◆ **What is needed**: Hand back the entries below exactly.

◆ **Source data**:
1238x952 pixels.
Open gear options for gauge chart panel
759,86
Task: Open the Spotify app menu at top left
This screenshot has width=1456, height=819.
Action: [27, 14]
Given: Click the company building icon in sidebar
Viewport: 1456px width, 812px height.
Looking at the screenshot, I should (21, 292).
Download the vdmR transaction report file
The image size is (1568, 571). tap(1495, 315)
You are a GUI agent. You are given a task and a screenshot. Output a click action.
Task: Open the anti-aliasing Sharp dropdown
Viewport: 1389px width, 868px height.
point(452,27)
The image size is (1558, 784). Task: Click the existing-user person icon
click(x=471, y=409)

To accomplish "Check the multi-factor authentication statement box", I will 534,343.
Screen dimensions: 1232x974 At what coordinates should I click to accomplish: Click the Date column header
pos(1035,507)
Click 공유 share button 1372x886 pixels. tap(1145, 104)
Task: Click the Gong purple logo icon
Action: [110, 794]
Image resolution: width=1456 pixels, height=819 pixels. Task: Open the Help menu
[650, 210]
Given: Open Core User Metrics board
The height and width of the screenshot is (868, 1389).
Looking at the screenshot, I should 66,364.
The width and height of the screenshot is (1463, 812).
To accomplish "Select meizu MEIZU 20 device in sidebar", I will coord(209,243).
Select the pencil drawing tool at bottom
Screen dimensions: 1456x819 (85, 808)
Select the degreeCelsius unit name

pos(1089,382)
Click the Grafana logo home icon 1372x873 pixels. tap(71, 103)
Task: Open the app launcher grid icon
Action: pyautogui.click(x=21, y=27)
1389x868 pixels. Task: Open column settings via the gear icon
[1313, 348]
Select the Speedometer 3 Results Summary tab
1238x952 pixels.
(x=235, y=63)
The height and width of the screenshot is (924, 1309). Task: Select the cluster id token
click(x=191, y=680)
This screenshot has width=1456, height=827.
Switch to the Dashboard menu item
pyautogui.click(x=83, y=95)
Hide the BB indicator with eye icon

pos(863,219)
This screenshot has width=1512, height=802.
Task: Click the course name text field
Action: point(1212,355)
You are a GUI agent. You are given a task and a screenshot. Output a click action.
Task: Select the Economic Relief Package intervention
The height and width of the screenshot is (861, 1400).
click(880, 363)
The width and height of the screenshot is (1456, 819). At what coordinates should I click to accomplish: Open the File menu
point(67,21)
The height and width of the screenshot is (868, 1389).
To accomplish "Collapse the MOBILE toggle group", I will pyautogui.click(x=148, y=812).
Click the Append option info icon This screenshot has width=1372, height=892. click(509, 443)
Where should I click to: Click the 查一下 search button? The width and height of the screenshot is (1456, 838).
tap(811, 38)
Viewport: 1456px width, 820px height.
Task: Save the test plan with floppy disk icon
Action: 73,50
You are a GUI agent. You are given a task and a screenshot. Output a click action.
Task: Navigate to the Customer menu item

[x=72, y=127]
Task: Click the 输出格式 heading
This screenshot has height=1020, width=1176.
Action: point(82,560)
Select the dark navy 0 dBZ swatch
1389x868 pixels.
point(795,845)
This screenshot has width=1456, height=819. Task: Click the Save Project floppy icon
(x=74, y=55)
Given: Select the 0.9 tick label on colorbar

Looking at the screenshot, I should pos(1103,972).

◆ **Response area**:
1238x952 pixels.
Open gear options for gauge chart panel
759,86
Task: Open the Spotify app menu at top left
This screenshot has width=1456, height=819.
Action: [27, 14]
Given: Click the company building icon in sidebar
Viewport: 1456px width, 812px height.
Looking at the screenshot, I should (21, 292).
Download the vdmR transaction report file
The image size is (1568, 571). tap(1495, 315)
You are a GUI agent. You are given a task and a screenshot. Output a click action.
Task: Open the anti-aliasing Sharp dropdown
Viewport: 1389px width, 868px height.
point(452,27)
The image size is (1558, 784). Task: Click the existing-user person icon
click(x=471, y=409)

To accomplish "Check the multi-factor authentication statement box", I will 534,343.
Screen dimensions: 1232x974 At what coordinates should I click to accomplish: Click the Date column header
pos(1035,507)
Click 공유 share button 1372x886 pixels. tap(1145, 104)
Task: Click the Gong purple logo icon
Action: [110, 794]
Image resolution: width=1456 pixels, height=819 pixels. Task: Open the Help menu
[650, 210]
Given: Open Core User Metrics board
The height and width of the screenshot is (868, 1389).
Looking at the screenshot, I should 66,364.
The width and height of the screenshot is (1463, 812).
To accomplish "Select meizu MEIZU 20 device in sidebar", I will coord(209,243).
Select the pencil drawing tool at bottom
Screen dimensions: 1456x819 (85, 808)
Select the degreeCelsius unit name

pos(1089,382)
Click the Grafana logo home icon 1372x873 pixels. tap(71, 103)
Task: Open the app launcher grid icon
Action: pyautogui.click(x=21, y=27)
1389x868 pixels. Task: Open column settings via the gear icon
[1313, 348]
Select the Speedometer 3 Results Summary tab
1238x952 pixels.
(x=235, y=63)
The height and width of the screenshot is (924, 1309). Task: Select the cluster id token
click(x=191, y=680)
This screenshot has width=1456, height=827.
Switch to the Dashboard menu item
pyautogui.click(x=83, y=95)
Hide the BB indicator with eye icon

pos(863,219)
This screenshot has width=1512, height=802.
Task: Click the course name text field
Action: point(1212,355)
You are a GUI agent. You are given a task and a screenshot. Output a click action.
Task: Select the Economic Relief Package intervention
The height and width of the screenshot is (861, 1400).
click(880, 363)
The width and height of the screenshot is (1456, 819). At what coordinates should I click to accomplish: Open the File menu
point(67,21)
The height and width of the screenshot is (868, 1389).
To accomplish "Collapse the MOBILE toggle group", I will pyautogui.click(x=148, y=812).
Click the Append option info icon This screenshot has width=1372, height=892. click(509, 443)
Where should I click to: Click the 查一下 search button? The width and height of the screenshot is (1456, 838).
tap(811, 38)
Viewport: 1456px width, 820px height.
Task: Save the test plan with floppy disk icon
Action: 73,50
You are a GUI agent. You are given a task and a screenshot. Output a click action.
Task: Navigate to the Customer menu item

[x=72, y=127]
Task: Click the 输出格式 heading
This screenshot has height=1020, width=1176.
Action: point(82,560)
Select the dark navy 0 dBZ swatch
1389x868 pixels.
point(795,845)
This screenshot has width=1456, height=819. Task: Click the Save Project floppy icon
(x=74, y=55)
Given: Select the 0.9 tick label on colorbar

Looking at the screenshot, I should pos(1103,972).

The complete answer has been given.